0

I have just started with Camus. I am planning to run camus job every hour. We get ~80000000 messages (with ~4KB avg size) every hour.

How do I set the following properties:

# max historical time that will be pulled from each partition based on event timestamp
kafka.max.pull.hrs=1
# events with a timestamp older than this will be discarded.
kafka.max.historical.days=3

I am not able to make out these configurations clearly. Should I put days as 1 and and hours property as 2? How does camus pull the data? Often I see the following error also:

ERROR kafka.CamusJob: Offset range from kafka metadata is outside the previously persisted offset

Please check whether kafka cluster configuration is correct.
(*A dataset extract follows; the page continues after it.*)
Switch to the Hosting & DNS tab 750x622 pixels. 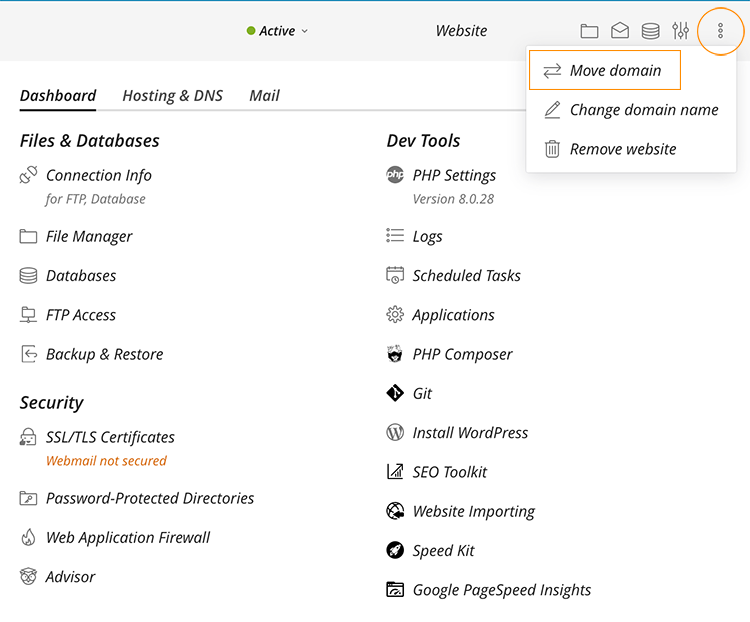pos(172,96)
You can also specify config parameter: kafka.move.to.earliest.offset to start processing from earliest kafka metadata offset.

How do I set the configurations correctly to run every hour and avoid that error?

Prachi g
  • 849
  • 3
  • 9
  • 23

1 Answers1

1

"Offset range from kafka metadata is outside the previously persisted offset ."
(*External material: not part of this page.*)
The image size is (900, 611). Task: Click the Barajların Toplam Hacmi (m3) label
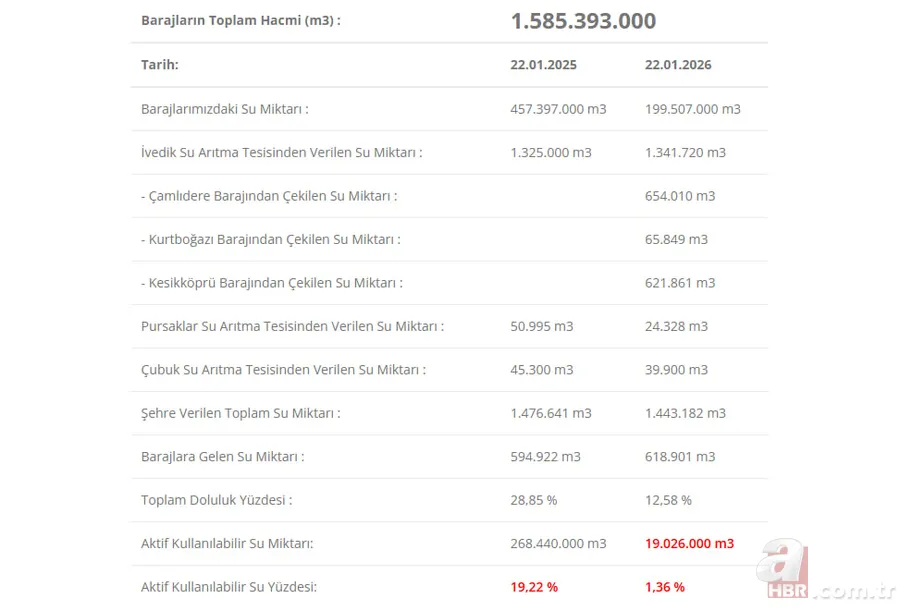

Indicates that your fetching is not as fast as the kafka's pruning.

kafka's pruning is defined by log.retention.hours.

1st option :Increase the retention time by changing "log.retention.hours"

2nd Option :Run it with higher frequency.

3rd Option :Set in your camus job kafka.move.to.earliest.offset=true. This property will force camus to start consuming from the earliest offset currently present in the kafka. But this may lead to data loss since we are not accounting for the pruned data which we were not able to fetch.